WHAT TO DO
The expected output is every line from the one containing "This screenshot has width=660, height=441." to the end of the data below, exactly, and no other line.

= = = = =

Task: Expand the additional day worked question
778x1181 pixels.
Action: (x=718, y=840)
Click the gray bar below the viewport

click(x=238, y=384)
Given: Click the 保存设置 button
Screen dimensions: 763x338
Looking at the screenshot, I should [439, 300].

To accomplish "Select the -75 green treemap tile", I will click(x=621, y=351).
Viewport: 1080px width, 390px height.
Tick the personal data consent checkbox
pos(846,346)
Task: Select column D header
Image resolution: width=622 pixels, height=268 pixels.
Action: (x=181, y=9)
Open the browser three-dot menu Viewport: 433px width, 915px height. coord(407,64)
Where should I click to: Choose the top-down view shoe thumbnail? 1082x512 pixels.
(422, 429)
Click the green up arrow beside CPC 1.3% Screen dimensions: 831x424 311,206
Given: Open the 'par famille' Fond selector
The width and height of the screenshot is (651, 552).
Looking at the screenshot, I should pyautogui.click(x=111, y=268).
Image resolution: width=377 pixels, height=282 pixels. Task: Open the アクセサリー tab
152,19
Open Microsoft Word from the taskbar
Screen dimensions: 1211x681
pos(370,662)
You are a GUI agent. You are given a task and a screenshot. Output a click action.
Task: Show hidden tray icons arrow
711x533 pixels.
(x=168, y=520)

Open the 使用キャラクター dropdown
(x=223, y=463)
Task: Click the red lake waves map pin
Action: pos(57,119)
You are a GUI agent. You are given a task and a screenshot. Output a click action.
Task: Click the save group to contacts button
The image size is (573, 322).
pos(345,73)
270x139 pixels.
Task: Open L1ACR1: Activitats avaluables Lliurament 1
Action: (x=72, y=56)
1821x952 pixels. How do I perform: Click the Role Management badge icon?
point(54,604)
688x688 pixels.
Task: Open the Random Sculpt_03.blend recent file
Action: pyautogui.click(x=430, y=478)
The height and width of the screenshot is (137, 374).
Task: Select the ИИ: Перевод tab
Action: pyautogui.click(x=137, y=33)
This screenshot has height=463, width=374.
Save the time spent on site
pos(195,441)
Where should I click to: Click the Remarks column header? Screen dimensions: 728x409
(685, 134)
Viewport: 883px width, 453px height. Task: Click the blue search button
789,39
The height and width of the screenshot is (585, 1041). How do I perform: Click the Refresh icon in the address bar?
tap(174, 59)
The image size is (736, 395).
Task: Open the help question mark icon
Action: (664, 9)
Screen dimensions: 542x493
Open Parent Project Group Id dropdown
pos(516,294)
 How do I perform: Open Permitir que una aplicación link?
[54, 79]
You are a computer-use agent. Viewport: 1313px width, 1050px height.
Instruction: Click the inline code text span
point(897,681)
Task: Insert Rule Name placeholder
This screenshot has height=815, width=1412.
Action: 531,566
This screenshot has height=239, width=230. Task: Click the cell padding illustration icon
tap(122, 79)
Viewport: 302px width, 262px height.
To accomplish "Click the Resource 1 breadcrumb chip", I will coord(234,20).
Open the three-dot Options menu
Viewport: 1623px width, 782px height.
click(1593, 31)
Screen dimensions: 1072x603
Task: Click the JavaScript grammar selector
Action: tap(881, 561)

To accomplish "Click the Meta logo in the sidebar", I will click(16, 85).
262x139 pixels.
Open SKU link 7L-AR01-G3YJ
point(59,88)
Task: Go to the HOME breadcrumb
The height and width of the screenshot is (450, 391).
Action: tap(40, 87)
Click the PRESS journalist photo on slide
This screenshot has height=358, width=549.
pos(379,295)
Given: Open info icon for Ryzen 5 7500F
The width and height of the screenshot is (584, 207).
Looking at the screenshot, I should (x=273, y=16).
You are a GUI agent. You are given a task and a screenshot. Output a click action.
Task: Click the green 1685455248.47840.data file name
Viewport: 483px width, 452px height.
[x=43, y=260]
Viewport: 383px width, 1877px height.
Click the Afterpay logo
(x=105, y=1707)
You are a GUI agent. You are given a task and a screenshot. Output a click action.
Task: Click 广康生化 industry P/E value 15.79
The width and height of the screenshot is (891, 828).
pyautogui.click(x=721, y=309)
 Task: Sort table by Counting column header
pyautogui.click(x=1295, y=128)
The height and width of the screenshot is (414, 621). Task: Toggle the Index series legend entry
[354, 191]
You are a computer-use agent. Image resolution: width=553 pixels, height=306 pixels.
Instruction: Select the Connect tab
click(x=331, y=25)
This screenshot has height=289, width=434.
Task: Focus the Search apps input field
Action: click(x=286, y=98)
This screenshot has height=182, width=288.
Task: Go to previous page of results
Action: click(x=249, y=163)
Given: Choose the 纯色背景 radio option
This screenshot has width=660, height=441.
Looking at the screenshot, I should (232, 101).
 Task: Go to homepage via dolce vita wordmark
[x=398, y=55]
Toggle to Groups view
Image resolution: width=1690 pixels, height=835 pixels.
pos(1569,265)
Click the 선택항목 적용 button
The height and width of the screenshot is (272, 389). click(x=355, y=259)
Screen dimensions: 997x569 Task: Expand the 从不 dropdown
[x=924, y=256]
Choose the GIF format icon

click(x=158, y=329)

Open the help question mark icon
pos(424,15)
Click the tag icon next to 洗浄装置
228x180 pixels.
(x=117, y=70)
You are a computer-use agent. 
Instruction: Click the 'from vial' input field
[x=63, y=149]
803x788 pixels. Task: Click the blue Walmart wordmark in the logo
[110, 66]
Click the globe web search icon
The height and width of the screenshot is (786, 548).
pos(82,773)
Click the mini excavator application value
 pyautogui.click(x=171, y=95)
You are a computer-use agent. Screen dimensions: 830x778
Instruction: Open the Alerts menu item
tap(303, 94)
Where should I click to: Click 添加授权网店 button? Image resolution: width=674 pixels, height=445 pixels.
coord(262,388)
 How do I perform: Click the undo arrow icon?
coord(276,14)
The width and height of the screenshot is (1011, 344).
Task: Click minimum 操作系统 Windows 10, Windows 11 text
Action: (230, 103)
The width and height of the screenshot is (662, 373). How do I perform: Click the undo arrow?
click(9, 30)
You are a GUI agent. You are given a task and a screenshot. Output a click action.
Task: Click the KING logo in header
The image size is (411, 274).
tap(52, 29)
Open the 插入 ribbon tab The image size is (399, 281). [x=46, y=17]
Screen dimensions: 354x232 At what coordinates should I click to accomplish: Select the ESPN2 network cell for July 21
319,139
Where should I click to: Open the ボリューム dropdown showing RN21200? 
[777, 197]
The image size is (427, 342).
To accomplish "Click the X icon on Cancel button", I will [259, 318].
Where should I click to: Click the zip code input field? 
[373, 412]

= = = = =

WORKED SOLUTION
This screenshot has width=660, height=441.
Looking at the screenshot, I should (232, 101).
 Task: Go to homepage via dolce vita wordmark
[x=398, y=55]
Toggle to Groups view
Image resolution: width=1690 pixels, height=835 pixels.
pos(1569,265)
Click the 선택항목 적용 button
The height and width of the screenshot is (272, 389). click(x=355, y=259)
Screen dimensions: 997x569 Task: Expand the 从不 dropdown
[x=924, y=256]
Choose the GIF format icon

click(x=158, y=329)

Open the help question mark icon
pos(424,15)
Click the tag icon next to 洗浄装置
228x180 pixels.
(x=117, y=70)
You are a computer-use agent. 
Instruction: Click the 'from vial' input field
[x=63, y=149]
803x788 pixels. Task: Click the blue Walmart wordmark in the logo
[110, 66]
Click the globe web search icon
The height and width of the screenshot is (786, 548).
pos(82,773)
Click the mini excavator application value
 pyautogui.click(x=171, y=95)
You are a computer-use agent. Screen dimensions: 830x778
Instruction: Open the Alerts menu item
tap(303, 94)
Where should I click to: Click 添加授权网店 button? Image resolution: width=674 pixels, height=445 pixels.
coord(262,388)
 How do I perform: Click the undo arrow icon?
coord(276,14)
The width and height of the screenshot is (1011, 344).
Task: Click minimum 操作系统 Windows 10, Windows 11 text
Action: (230, 103)
The width and height of the screenshot is (662, 373). How do I perform: Click the undo arrow?
click(9, 30)
You are a GUI agent. You are given a task and a screenshot. Output a click action.
Task: Click the KING logo in header
The image size is (411, 274).
tap(52, 29)
Open the 插入 ribbon tab The image size is (399, 281). [x=46, y=17]
Screen dimensions: 354x232 At what coordinates should I click to accomplish: Select the ESPN2 network cell for July 21
319,139
Where should I click to: Open the ボリューム dropdown showing RN21200? 
[777, 197]
The image size is (427, 342).
To accomplish "Click the X icon on Cancel button", I will [259, 318].
Where should I click to: Click the zip code input field? 
[373, 412]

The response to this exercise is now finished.